**Try it**.
From the entries below, return exactly the lines beginning at the one that contains "The width and height of the screenshot is (1010, 239)." and ending at the one that contains "Task: Click the Preferred", both of them included, and only those lines.

(Dataset entries)
******

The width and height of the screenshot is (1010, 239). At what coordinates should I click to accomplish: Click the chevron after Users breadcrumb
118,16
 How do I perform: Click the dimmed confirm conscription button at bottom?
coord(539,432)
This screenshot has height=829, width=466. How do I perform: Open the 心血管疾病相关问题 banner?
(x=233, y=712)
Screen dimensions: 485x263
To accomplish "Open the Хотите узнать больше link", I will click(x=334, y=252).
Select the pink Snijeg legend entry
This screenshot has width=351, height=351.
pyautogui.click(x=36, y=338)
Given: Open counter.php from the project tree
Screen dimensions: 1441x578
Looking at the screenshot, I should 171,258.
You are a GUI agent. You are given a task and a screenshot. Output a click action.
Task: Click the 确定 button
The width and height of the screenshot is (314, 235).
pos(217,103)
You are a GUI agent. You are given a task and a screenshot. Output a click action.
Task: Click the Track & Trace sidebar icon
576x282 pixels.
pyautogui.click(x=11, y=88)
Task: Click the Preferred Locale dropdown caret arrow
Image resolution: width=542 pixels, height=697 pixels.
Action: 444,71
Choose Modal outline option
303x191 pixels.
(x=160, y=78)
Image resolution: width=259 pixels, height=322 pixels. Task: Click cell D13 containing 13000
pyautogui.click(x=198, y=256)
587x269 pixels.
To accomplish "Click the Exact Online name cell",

******

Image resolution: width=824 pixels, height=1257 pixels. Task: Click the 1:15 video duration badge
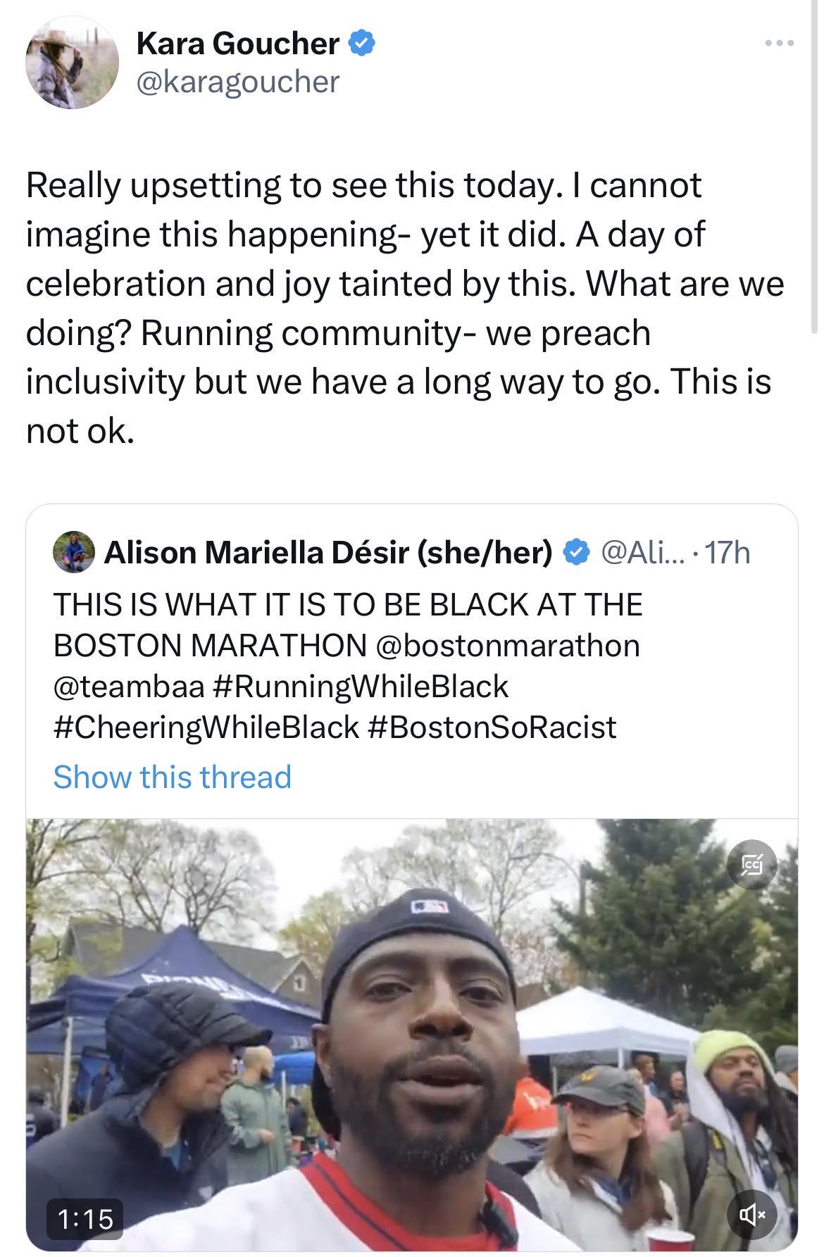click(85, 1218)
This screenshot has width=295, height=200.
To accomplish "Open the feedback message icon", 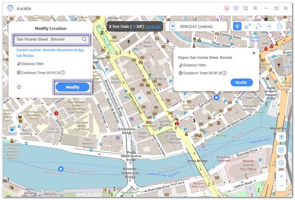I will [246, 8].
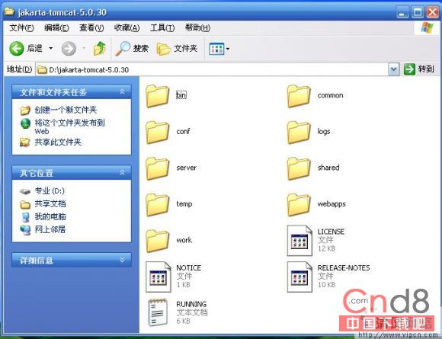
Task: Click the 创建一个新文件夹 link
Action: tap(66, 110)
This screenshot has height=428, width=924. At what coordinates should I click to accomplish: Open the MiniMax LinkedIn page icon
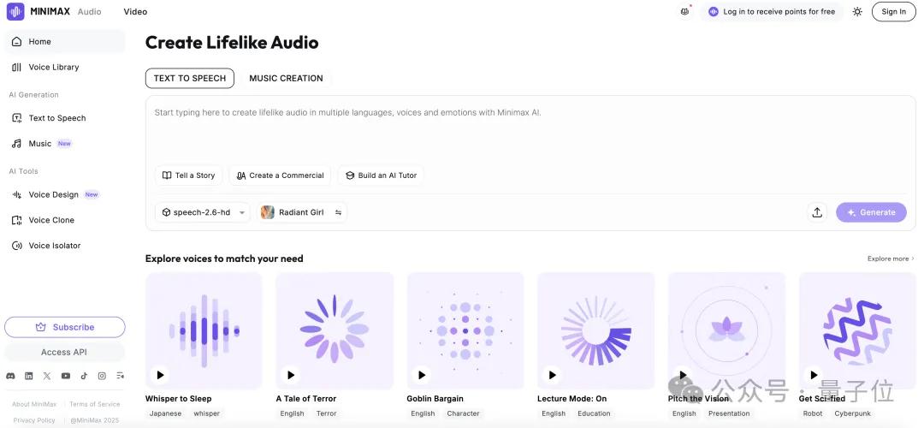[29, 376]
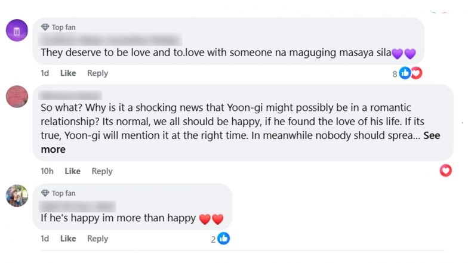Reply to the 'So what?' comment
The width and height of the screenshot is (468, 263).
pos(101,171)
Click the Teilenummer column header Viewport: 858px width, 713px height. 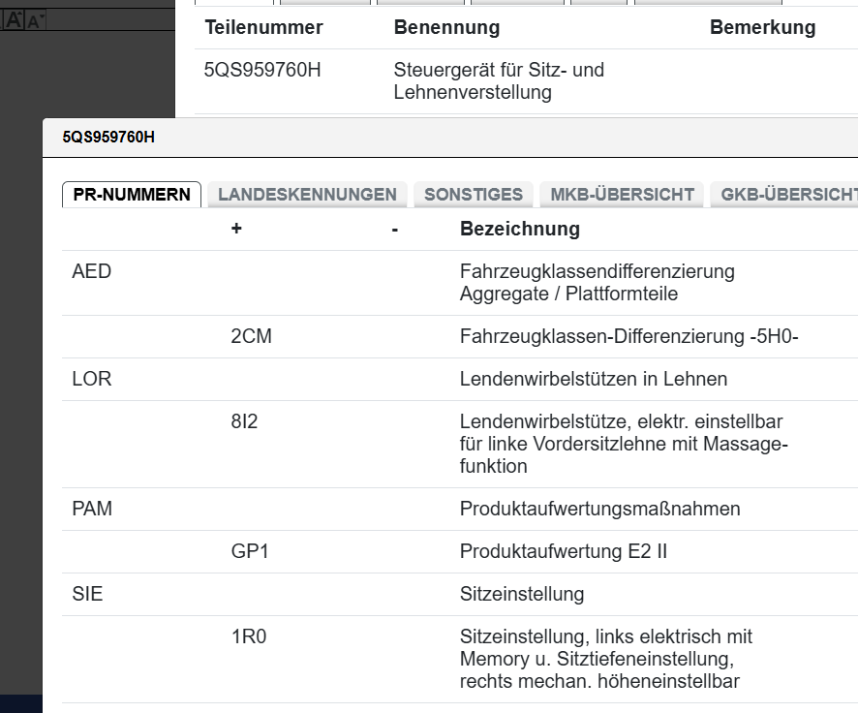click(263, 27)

******

**Exercise answer**.
The width and height of the screenshot is (1010, 239). At what coordinates should I click to accomplish: Click the chevron after Users breadcrumb
118,16
 How do I perform: Click the dimmed confirm conscription button at bottom?
coord(539,432)
This screenshot has height=829, width=466. How do I perform: Open the 心血管疾病相关问题 banner?
(x=233, y=712)
Screen dimensions: 485x263
To accomplish "Open the Хотите узнать больше link", I will click(x=334, y=252).
Select the pink Snijeg legend entry
This screenshot has width=351, height=351.
pyautogui.click(x=36, y=338)
Given: Open counter.php from the project tree
Screen dimensions: 1441x578
Looking at the screenshot, I should 171,258.
You are a GUI agent. You are given a task and a screenshot. Output a click action.
Task: Click the 确定 button
The width and height of the screenshot is (314, 235).
pos(217,103)
You are a GUI agent. You are given a task and a screenshot. Output a click action.
Task: Click the Track & Trace sidebar icon
576x282 pixels.
pyautogui.click(x=11, y=88)
Task: Click the Preferred Locale dropdown caret arrow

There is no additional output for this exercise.